Blog Credo

The whole aim of practical politics is to keep the populace alarmed (and hence clamorous to be led to safety) by menacing it with an endless series of hobgoblins, all of them imaginary.

H.L. Mencken

Friday, July 26, 2024

The Permission Structure of the Media

 I think Joe Biden is an excellent president and a bad candidate. Concerns about his fitness for four more years were legitimate, if ironic since Harris was the heir either way. His stutter, in particular, has gotten noticeably worse and made him an ineffective opponent to a man who lies with the strength and volume of a firehose.

Another reason Biden had to step away was that the media were never going to move on from the Biden Is Old story. That narrative had begun at the Times and the debate cemented it in every reporter's mind. Biden's eloquent address on Wednesday has done two things that are really going to help this fall, and they both revolve around the Biden Administration as a whole.

First, Biden's selflessness stands in such stark contrast to Trump's selfishness. Biden was the nominee. There was almost no way to change that. He made a decision based on what was best for himself and his party to voluntarily give up a chance at re-election, and he did so to have a better shot at preserving democracy. This makes him the perfect foil for Trump's coup plotting ways.

Entries drawn from a collection
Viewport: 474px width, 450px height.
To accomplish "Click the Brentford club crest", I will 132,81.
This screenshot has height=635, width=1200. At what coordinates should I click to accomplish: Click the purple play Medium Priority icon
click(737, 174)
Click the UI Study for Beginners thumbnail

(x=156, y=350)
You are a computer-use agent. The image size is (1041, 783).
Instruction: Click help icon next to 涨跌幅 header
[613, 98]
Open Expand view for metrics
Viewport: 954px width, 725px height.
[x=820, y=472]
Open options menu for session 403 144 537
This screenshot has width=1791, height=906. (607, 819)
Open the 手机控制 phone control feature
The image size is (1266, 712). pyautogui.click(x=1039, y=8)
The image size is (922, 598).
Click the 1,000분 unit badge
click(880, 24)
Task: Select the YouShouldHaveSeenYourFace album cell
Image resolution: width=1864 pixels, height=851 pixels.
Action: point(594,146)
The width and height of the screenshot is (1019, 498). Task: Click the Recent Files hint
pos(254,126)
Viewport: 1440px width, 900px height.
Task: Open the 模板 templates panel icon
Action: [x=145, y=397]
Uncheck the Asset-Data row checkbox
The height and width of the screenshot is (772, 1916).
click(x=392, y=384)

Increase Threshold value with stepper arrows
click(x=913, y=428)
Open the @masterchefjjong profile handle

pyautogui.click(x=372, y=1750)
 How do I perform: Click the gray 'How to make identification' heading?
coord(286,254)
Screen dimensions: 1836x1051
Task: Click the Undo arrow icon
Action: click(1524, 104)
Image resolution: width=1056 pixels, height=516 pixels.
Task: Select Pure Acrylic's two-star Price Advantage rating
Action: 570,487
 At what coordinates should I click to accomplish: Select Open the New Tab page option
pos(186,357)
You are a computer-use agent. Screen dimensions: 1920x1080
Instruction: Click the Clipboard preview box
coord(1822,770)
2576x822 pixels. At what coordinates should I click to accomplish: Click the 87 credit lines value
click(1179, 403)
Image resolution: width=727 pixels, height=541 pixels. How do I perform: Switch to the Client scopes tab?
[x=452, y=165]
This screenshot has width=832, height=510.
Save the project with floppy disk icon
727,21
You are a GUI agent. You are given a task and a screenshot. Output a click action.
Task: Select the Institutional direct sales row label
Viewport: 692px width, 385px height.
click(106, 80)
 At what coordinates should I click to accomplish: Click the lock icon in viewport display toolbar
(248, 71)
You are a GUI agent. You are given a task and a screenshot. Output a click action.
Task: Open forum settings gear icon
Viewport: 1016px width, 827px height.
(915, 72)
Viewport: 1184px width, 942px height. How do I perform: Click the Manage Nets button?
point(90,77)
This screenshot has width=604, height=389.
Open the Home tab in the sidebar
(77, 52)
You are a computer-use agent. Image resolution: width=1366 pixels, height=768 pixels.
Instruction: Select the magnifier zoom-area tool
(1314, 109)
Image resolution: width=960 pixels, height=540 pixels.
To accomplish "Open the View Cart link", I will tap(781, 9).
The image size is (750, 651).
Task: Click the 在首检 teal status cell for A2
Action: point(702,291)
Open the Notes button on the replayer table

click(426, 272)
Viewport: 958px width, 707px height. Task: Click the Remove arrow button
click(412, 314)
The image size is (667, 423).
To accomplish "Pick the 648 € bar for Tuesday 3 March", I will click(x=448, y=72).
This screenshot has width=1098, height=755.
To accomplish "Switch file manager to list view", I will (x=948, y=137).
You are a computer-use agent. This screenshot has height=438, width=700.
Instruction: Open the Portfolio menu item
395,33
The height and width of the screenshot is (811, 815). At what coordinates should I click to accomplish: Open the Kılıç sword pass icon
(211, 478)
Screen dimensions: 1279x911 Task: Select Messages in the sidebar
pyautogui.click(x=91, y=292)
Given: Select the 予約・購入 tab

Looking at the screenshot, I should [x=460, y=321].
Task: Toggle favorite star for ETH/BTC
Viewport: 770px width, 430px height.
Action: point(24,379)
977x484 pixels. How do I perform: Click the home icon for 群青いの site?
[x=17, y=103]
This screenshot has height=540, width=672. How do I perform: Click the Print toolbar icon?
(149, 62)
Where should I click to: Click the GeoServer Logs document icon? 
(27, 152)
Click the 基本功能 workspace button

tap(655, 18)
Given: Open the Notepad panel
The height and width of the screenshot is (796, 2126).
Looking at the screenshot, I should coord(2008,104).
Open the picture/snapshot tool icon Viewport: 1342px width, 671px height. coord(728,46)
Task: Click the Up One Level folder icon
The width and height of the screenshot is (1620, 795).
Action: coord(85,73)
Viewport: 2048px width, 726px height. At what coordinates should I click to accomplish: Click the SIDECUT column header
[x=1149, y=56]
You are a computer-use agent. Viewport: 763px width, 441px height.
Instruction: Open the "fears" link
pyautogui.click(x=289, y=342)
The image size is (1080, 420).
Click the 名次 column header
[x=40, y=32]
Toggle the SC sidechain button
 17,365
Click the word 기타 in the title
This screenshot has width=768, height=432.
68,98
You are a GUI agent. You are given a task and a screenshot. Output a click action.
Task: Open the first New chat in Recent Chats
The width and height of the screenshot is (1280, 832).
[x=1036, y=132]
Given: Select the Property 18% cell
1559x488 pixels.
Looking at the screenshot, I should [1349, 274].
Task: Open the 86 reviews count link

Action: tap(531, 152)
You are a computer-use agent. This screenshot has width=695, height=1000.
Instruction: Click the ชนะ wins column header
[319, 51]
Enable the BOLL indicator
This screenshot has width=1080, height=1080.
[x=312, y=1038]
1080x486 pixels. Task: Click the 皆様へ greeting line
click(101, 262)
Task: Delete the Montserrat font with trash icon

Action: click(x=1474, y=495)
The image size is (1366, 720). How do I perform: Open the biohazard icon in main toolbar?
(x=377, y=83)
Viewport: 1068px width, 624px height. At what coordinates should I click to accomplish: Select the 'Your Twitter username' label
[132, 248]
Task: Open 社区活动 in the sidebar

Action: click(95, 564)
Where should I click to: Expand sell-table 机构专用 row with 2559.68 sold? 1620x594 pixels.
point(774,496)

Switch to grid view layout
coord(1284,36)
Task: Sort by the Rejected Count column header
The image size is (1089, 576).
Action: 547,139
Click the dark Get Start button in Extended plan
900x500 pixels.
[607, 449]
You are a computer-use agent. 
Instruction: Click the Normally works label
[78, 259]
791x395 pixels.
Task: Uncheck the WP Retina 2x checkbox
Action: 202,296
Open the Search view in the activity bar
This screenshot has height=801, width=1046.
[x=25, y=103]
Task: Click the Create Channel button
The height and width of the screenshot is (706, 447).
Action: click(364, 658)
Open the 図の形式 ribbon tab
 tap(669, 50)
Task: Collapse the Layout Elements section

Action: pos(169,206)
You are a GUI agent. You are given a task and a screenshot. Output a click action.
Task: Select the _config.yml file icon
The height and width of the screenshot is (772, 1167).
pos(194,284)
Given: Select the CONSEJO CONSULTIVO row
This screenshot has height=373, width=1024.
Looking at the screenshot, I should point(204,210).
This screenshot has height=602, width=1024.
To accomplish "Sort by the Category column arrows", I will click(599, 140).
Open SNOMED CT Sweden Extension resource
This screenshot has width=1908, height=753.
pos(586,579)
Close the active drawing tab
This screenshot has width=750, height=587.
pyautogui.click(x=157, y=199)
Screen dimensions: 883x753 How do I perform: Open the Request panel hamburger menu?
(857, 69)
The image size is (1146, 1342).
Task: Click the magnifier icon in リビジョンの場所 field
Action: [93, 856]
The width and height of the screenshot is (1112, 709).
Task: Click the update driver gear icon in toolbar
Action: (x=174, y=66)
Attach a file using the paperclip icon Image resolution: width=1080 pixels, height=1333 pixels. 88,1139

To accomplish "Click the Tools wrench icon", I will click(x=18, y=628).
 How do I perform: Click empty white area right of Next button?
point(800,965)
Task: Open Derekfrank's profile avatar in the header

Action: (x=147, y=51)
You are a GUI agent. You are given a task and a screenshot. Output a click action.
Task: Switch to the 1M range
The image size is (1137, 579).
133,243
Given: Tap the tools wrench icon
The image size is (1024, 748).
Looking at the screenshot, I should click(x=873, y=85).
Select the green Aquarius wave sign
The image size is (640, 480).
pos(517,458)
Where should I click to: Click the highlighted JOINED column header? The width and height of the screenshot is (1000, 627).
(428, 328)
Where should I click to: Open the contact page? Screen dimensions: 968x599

Prompt 1: Summarize the blog post about Biden in two sentences.
Prompt 2: In the blog post about Biden, where does the author say the Biden Is Old narrative began?
Prompt 3: Pick up the blog post about Biden after its final sentence and carry it further.

Response area 1: The author considers Biden an excellent president but a bad candidate, and says he had to step away because of his worsening stutter and because the media would never move on from the Biden Is Old story. The author argues that by voluntarily giving up a chance at re-election to better preserve democracy, Biden showed a selflessness that contrasts starkly with Trump's selfishness.

Response area 2: At the Times.

Response area 3:
Second, as I said, Biden has been an excellent president. However, the Biden Is Old narrative crowded that story out. By withdrawing, Biden has set himself up for more laudatory coverage. This includes covering the economic goods news. We've even seen some improved coverage already. I want to go through some charts to show what that good news looks like.

One significant departure from Obama to Biden has been what we might loosely call "industrial policy". Biden has embraced bills like the CHIPS act to on-shore manufacturing. There is a LOT of manufacturing coming back to America. For all his economic nationalist rhetoric, Trump didn't do that; Biden did. Next let's look at wages:

(Not sure why there's a huge gap there.)

These wages are by state in comparison to other OECD countries, and they are adjusted for Purchasing Power Parity. Wage growth is absolutely real in America right now, even if inflation has eaten into that. 

This leads to the final chart, and the most important:


This one is tough to read but it's Consumer Sentiment. Few metrics are more important to a president's re-election campaign. The red line connects the beginning of the pandemic with today. One of the metrics that has benefited Trump has been (undeserved) credit for the economy. Trump inherited a growing economy, juiced it with a tax cut and then saw the economy collapse during the pandemic. Biden has slowly resurrected the economy (that was the point of the first two charts) and now people are finally "seeing" or perhaps realizing that improvement.

The "vibes shift" among Democrats since Sunday has been amazing. A nervous, depressed party is re-invigorated. However, the key for Harris will be to consolidate the Biden 2020 voters and add the post-January 6th/Dobbs voters who have finally had enough of Trump. The Harris campaign is settling on an optimistic, forward looking vision and also an attack line of "Why are they so weird?"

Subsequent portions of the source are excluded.